This is a book about research fronts in information retrieval and information organizations. As teachers of information retrieval and researchers in the field, we felt that a book specifically intended to inform and inspire Master's-level students who might be looking to develop their dissertation topics, or indeed to develop PhD proposals, would be useful and interesting We thought that this should be an edited and peer-reviewed book in which academics in information retrieval would be invited to write about the issues and topics that they think are of current interest and that they find engaging. This book, then, is intended to complement the information retrieval textbooks that are already in the market. The focus of this book is to introduce students to the broader information retrieval debates, theories and issues. To this end, contributors have been encouraged to highlight the ‘hot’ research ideas in their specialist area.
For many years the theory and practice of knowledge organization remained the preserve of information scientists and library professionals. The ubiquity and accessibility of the internet has changed this: no longer the sole concern of the library and information science (LIS) community, knowledge organization has caught the interest of computer scientists, semantic web developers and know - ledge managers working in a wide range of organizations involved in the creation, storage, retrieval and dissemination of information, in particular, digital information. While traditional subject-oriented knowledge organization tools have been created and developed from within scholarly domains, so that the underlying concern has been to map ‘knowledge’ for academic purposes (e.g. DDC, LC, A&AT, Iconclass), contemporary subject-oriented knowledge organiz - ation tools are often driven by commercial, process and product-driven purposes.

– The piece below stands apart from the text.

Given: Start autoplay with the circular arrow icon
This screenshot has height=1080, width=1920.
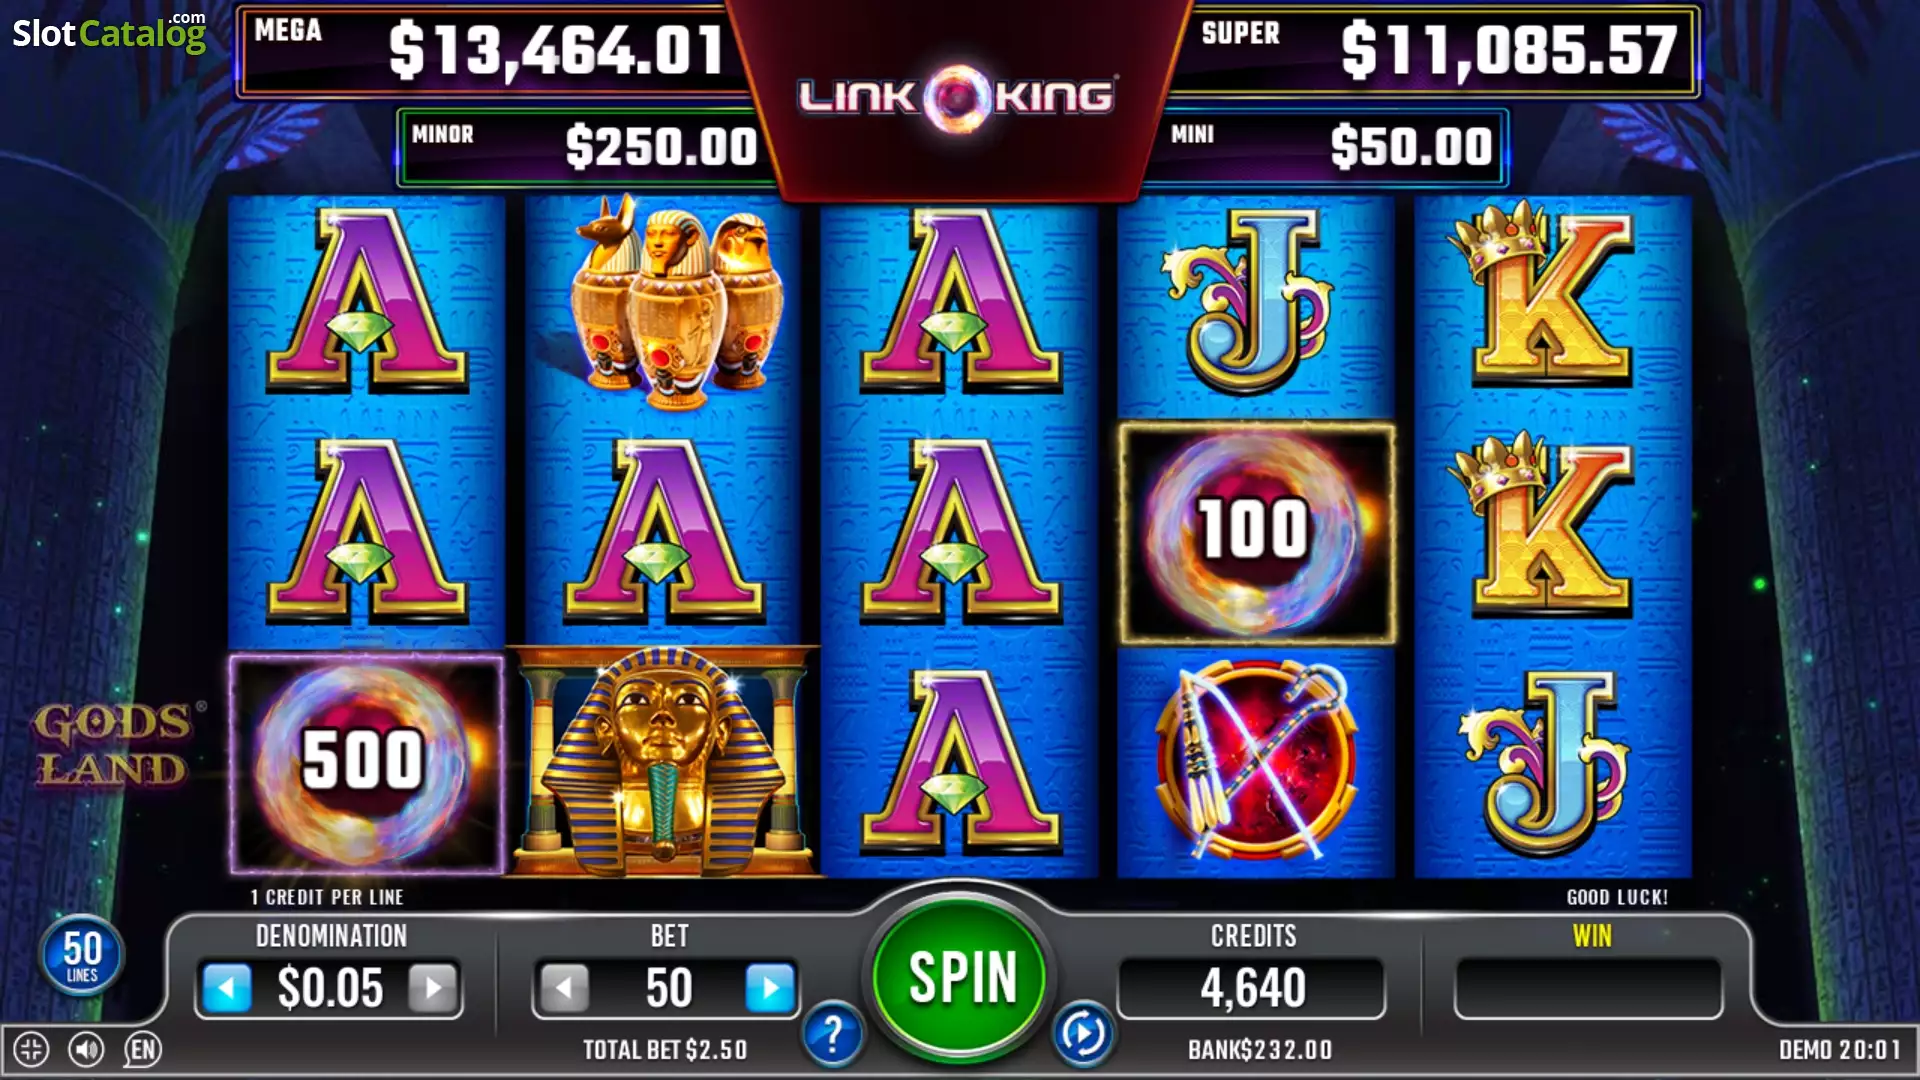Looking at the screenshot, I should pos(1084,1034).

The advent of new information retrieval technologies and approaches to storage and retrieval provides communities with previously unheard-of opportunities for mass documentation, digitization and the recording of cultural artefacts. A number of the contributors to this book focus in a variety of ways on issues relating to mass information retrieval in a digital age. In generating information retrieval for the public to contribute, describe and share, particular issues arise as to how shared meanings, quality of interpretation, indexing and tagging are accomplished. Related topics, such as generic categorization, semantic interoperability, dialogic semiotic interaction, once perhaps considered the preserve of other disciplines (linguistics, psychology, computer science), are increasingly of interest to the retrieval theorist and practitioner.